Consider Twice Before Paying for Anti-Fraud Services
In today’s digital age, concerns about identity theft and fraud are rampant. Many companies offer anti-fraud services promising to safeguard your personal information for a fee. However, before reaching for your wallet, it’s essential to weigh the pros and cons.
Paying for anti-fraud services might seem like a prudent investment in protecting your sensitive data. These services often tout sophisticated monitoring systems that claim to detect suspicious activities related to your identity or finances. While this can provide a sense of security, it’s crucial to consider whether the benefits truly outweigh the costs.
Firstly, take note of what these services offer. Some might provide credit monitoring, alerts for potential breaches, or assistance in case of identity theft. However, many of these services duplicate protections already available for free or at minimal cost.
For instance, major credit bureaus often offer free credit reports annually.
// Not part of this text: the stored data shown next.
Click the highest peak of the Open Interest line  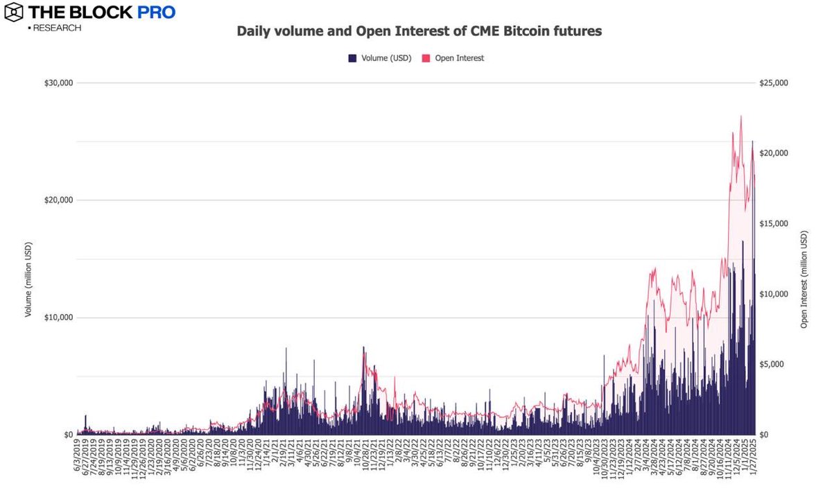click(x=741, y=116)

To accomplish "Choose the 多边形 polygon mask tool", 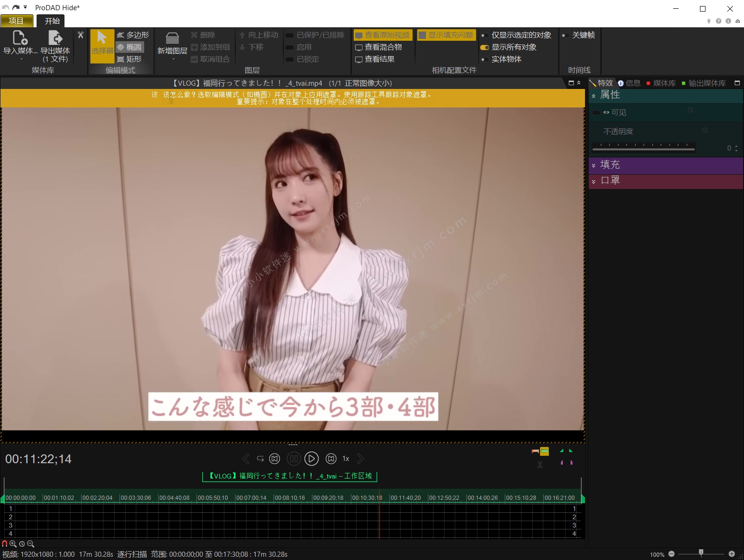I will [x=133, y=35].
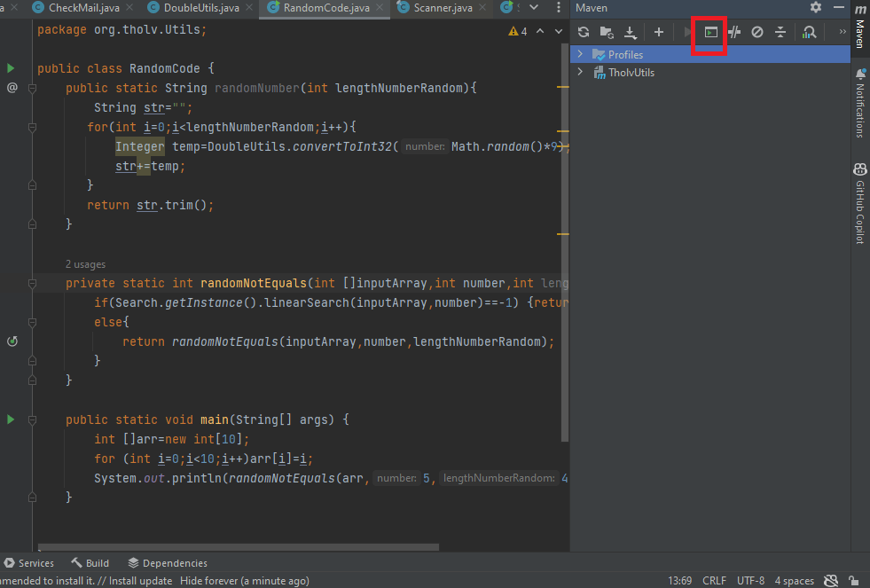This screenshot has height=588, width=870.
Task: Open Maven panel settings gear
Action: pyautogui.click(x=815, y=7)
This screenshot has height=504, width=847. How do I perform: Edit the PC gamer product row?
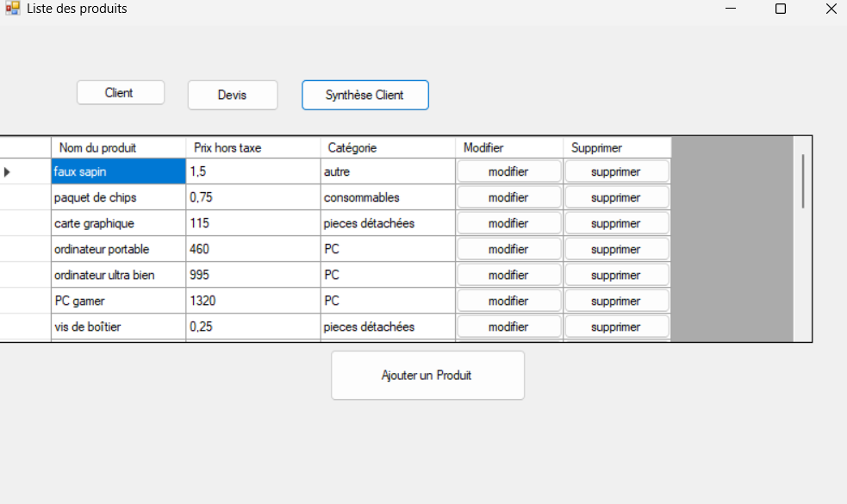click(508, 301)
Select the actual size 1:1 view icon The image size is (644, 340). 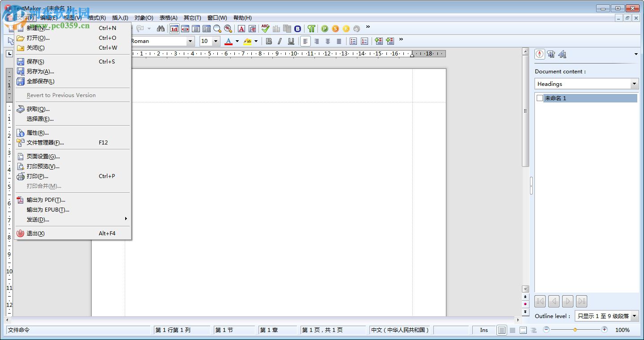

Additionally, you can set up alerts on your financial accounts to notify you of any unusual transactions without paying a subscription fee.
Moreover, while these services promise extensive protection, they might not be foolproof. No system can guarantee complete immunity from fraud or identity theft. Instances of breaches in even the most robust security measures are not unheard of, leaving individuals questioning the efficacy of these paid services.
Lastly, the cost factor cannot be overlooked. Many anti-fraud services come with monthly or annual fees, potentially adding up to a substantial amount over time. These expenses might not align with the level of risk you personally face.
Instead of solely relying on paid anti-fraud services, consider taking proactive steps to safeguard your information. Regularly monitor your financial accounts, enable two-factor authentication wherever possible, and be cautious about sharing sensitive details online.
In conclusion, while the promise of added security might be appealing, it’s advisable to think critically before paying for anti-fraud services. Evaluate whether the benefits offered justify the cost and consider exploring alternative, cost-effective measures to protect your identity and finances.